* _To do_: Below are some records; quote exactly the lines from the one that contains "Google Map (33, 2010)" through the one that contains "Contact us (121, 1878)", inclusive, and no others.

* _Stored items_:
Content starts

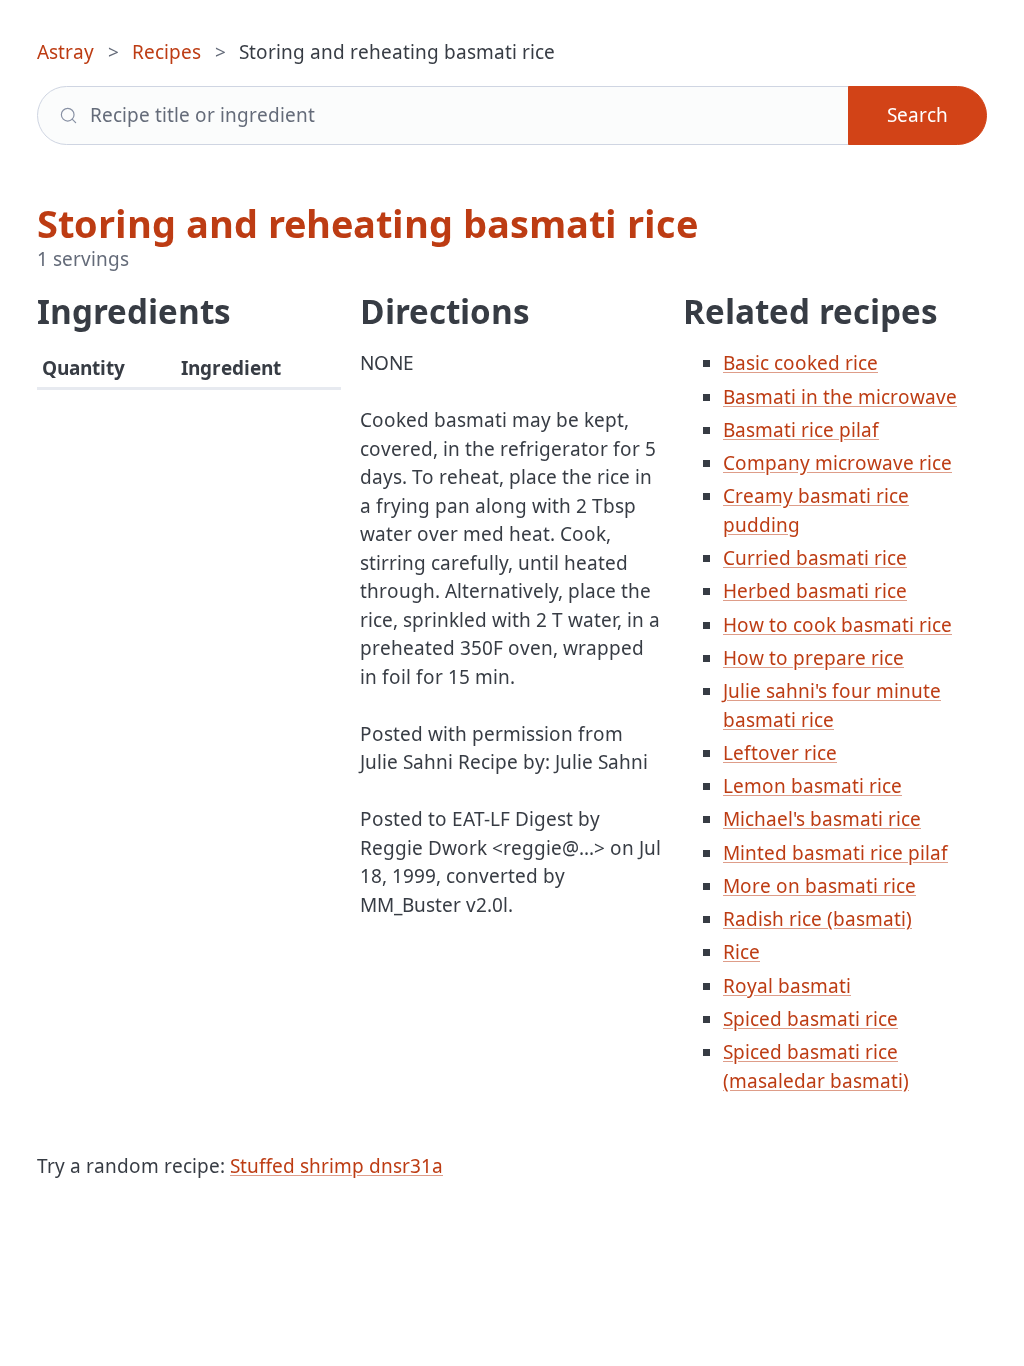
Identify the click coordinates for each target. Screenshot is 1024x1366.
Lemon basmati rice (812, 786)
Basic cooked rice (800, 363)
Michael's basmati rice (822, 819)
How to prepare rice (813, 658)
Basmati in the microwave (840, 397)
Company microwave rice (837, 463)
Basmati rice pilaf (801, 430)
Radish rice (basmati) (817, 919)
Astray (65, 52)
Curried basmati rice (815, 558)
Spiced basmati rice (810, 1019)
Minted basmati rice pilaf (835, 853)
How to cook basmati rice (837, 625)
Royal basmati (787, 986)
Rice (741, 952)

Content ends
Content starts

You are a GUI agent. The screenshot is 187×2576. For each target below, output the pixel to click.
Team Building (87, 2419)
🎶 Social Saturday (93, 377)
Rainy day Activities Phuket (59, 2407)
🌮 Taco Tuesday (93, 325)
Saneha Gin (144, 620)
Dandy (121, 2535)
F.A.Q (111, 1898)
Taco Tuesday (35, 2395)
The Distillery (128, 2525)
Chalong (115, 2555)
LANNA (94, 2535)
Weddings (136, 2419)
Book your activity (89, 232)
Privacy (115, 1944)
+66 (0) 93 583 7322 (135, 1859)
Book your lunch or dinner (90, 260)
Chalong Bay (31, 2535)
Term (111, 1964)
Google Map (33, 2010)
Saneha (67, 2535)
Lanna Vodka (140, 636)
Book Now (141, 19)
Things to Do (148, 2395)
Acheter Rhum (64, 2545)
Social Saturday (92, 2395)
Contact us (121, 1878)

Content ends

* _Task solution_:
Google Map (33, 2010)
Saneha (67, 2535)
Lanna Vodka (140, 636)
Book Now (141, 19)
Things to Do (148, 2395)
Acheter Rhum (64, 2545)
Social Saturday (92, 2395)
Contact us (121, 1878)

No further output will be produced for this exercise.